● WORK TO COMPLETE
From the listing below, set down exactly the lines between the one holding "Image resolution: width=800" and the one holding "You are a computer-use", inclusive. No other line is wanted.

● WORKING DATA
◇ ◇ ◇
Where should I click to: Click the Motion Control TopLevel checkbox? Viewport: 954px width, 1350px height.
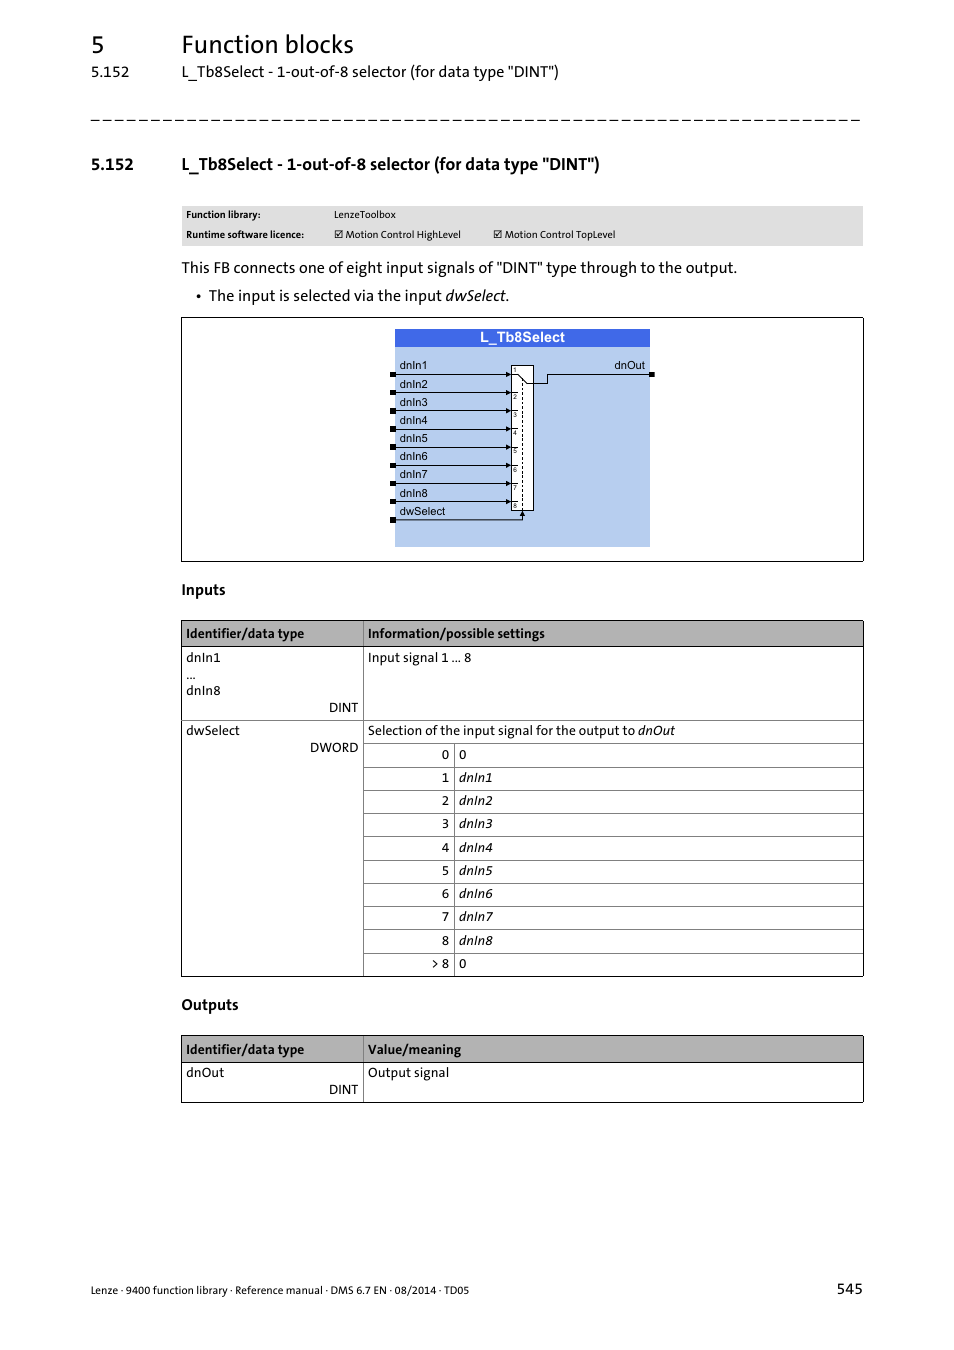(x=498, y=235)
◇ ◇ ◇
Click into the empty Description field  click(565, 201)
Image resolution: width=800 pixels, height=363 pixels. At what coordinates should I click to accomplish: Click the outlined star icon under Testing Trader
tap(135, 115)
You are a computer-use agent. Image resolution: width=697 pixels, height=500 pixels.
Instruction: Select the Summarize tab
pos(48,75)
◇ ◇ ◇
● WRITTEN ANSWER
Image resolution: width=800 pixels, height=363 pixels. At what coordinates should I click to accomplish: Click the outlined star icon under Testing Trader
tap(135, 115)
You are a computer-use agent. Image resolution: width=697 pixels, height=500 pixels.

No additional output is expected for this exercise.